Segment Start: Dataset excerpts

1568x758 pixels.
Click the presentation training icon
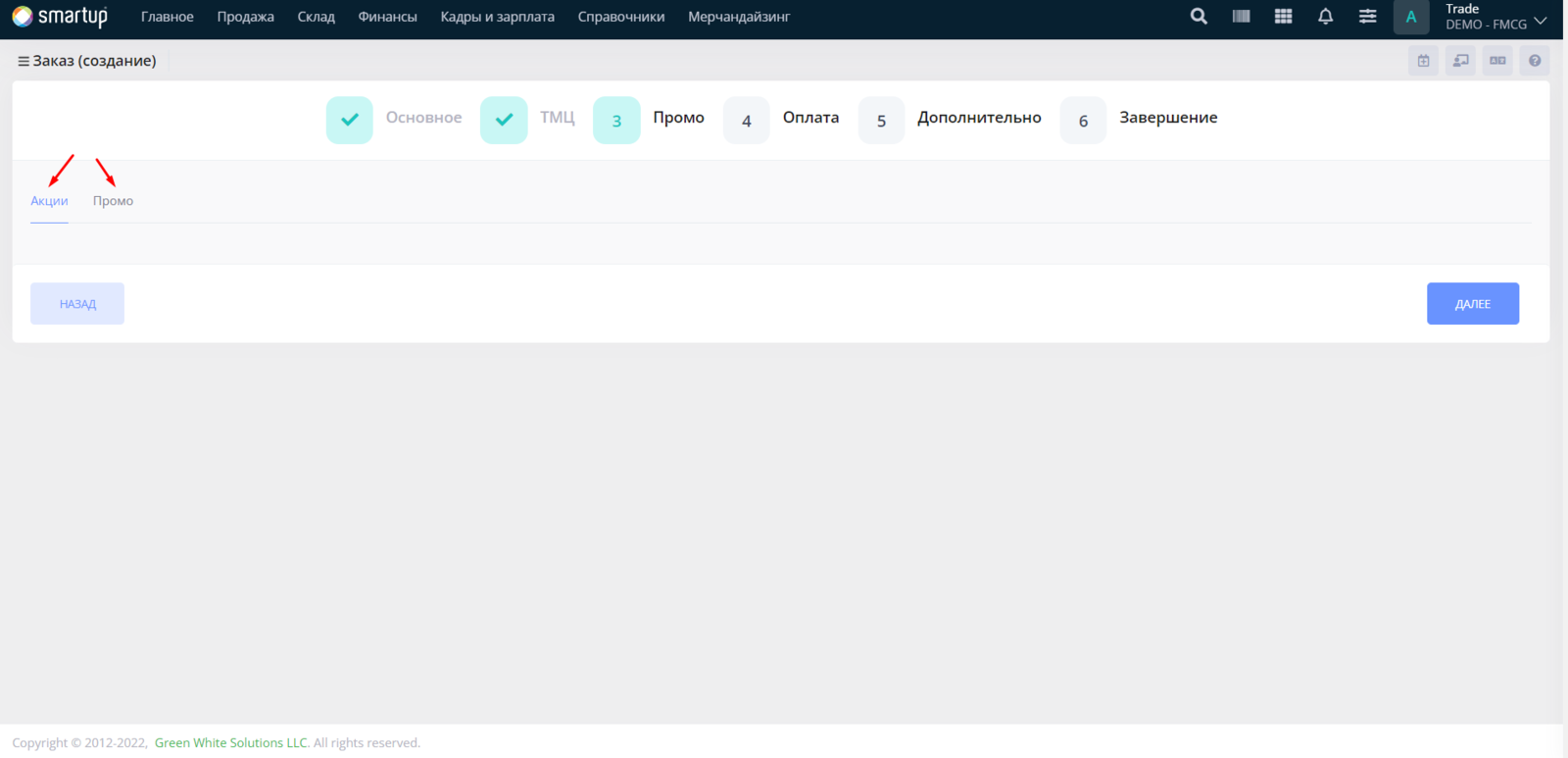pos(1460,61)
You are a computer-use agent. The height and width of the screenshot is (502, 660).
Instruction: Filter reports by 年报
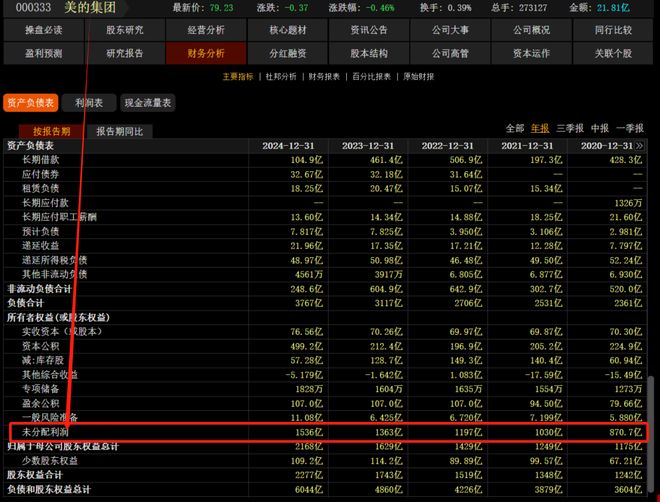coord(540,128)
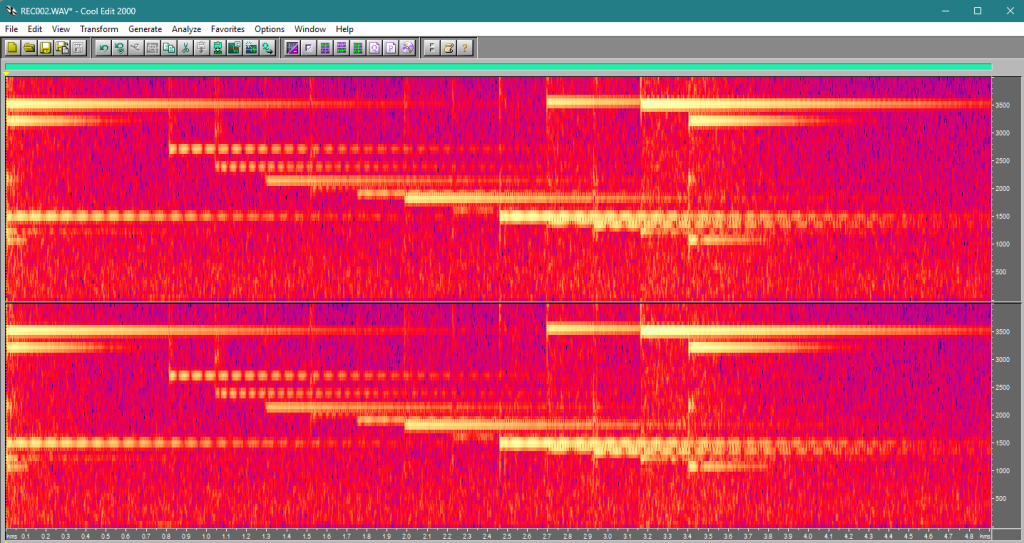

Segment End: Dataset excerpts

> Try it: Please output the listing above in full, exactly as given, without its images.

> Solution for this exercise:
1568x758 pixels.
Click the presentation training icon
pos(1460,61)
You are a computer-use agent. The height and width of the screenshot is (502, 660).
Instruction: Filter reports by 年报
coord(540,128)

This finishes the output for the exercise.